- **RAW DATA**
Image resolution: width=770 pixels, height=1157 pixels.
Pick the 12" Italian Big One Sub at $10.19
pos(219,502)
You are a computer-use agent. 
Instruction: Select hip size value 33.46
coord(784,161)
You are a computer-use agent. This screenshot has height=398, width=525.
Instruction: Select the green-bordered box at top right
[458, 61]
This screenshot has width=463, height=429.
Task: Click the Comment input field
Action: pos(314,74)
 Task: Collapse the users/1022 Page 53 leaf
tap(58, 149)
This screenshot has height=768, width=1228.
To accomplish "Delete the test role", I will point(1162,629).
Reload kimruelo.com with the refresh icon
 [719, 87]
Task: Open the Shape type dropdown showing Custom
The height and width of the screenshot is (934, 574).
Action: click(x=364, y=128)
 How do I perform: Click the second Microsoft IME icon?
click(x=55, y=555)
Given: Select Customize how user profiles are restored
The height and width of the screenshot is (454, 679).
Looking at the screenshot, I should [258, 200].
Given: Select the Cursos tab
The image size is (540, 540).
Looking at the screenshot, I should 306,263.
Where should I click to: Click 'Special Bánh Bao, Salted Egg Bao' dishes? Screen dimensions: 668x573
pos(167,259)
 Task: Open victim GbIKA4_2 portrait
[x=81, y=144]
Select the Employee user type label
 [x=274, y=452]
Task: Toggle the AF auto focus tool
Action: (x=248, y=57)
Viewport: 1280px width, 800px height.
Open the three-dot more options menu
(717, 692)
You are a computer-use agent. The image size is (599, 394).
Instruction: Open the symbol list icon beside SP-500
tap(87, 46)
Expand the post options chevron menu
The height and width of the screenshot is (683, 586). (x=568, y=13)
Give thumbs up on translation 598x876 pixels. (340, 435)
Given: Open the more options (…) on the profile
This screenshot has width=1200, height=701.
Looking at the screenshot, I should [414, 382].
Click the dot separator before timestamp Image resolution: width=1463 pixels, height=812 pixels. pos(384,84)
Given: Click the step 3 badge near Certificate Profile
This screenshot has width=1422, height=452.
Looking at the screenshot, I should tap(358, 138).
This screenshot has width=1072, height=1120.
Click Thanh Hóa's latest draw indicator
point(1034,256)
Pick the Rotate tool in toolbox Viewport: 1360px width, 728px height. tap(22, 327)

- **PROBLEM TO SOLVE**
Repeat the data exactly as it was given above.

- **EXERCISE OUTPUT**
Image resolution: width=770 pixels, height=1157 pixels.
Pick the 12" Italian Big One Sub at $10.19
pos(219,502)
You are a computer-use agent. 
Instruction: Select hip size value 33.46
coord(784,161)
You are a computer-use agent. This screenshot has height=398, width=525.
Instruction: Select the green-bordered box at top right
[458, 61]
This screenshot has width=463, height=429.
Task: Click the Comment input field
Action: pos(314,74)
 Task: Collapse the users/1022 Page 53 leaf
tap(58, 149)
This screenshot has height=768, width=1228.
To accomplish "Delete the test role", I will point(1162,629).
Reload kimruelo.com with the refresh icon
 [719, 87]
Task: Open the Shape type dropdown showing Custom
The height and width of the screenshot is (934, 574).
Action: click(x=364, y=128)
 How do I perform: Click the second Microsoft IME icon?
click(x=55, y=555)
Given: Select Customize how user profiles are restored
The height and width of the screenshot is (454, 679).
Looking at the screenshot, I should [258, 200].
Given: Select the Cursos tab
The image size is (540, 540).
Looking at the screenshot, I should 306,263.
Where should I click to: Click 'Special Bánh Bao, Salted Egg Bao' dishes? Screen dimensions: 668x573
pos(167,259)
 Task: Open victim GbIKA4_2 portrait
[x=81, y=144]
Select the Employee user type label
 [x=274, y=452]
Task: Toggle the AF auto focus tool
Action: (x=248, y=57)
Viewport: 1280px width, 800px height.
Open the three-dot more options menu
(717, 692)
You are a computer-use agent. The image size is (599, 394).
Instruction: Open the symbol list icon beside SP-500
tap(87, 46)
Expand the post options chevron menu
The height and width of the screenshot is (683, 586). (x=568, y=13)
Give thumbs up on translation 598x876 pixels. (340, 435)
Given: Open the more options (…) on the profile
This screenshot has width=1200, height=701.
Looking at the screenshot, I should [414, 382].
Click the dot separator before timestamp Image resolution: width=1463 pixels, height=812 pixels. pos(384,84)
Given: Click the step 3 badge near Certificate Profile
This screenshot has width=1422, height=452.
Looking at the screenshot, I should tap(358, 138).
This screenshot has width=1072, height=1120.
Click Thanh Hóa's latest draw indicator
point(1034,256)
Pick the Rotate tool in toolbox Viewport: 1360px width, 728px height. tap(22, 327)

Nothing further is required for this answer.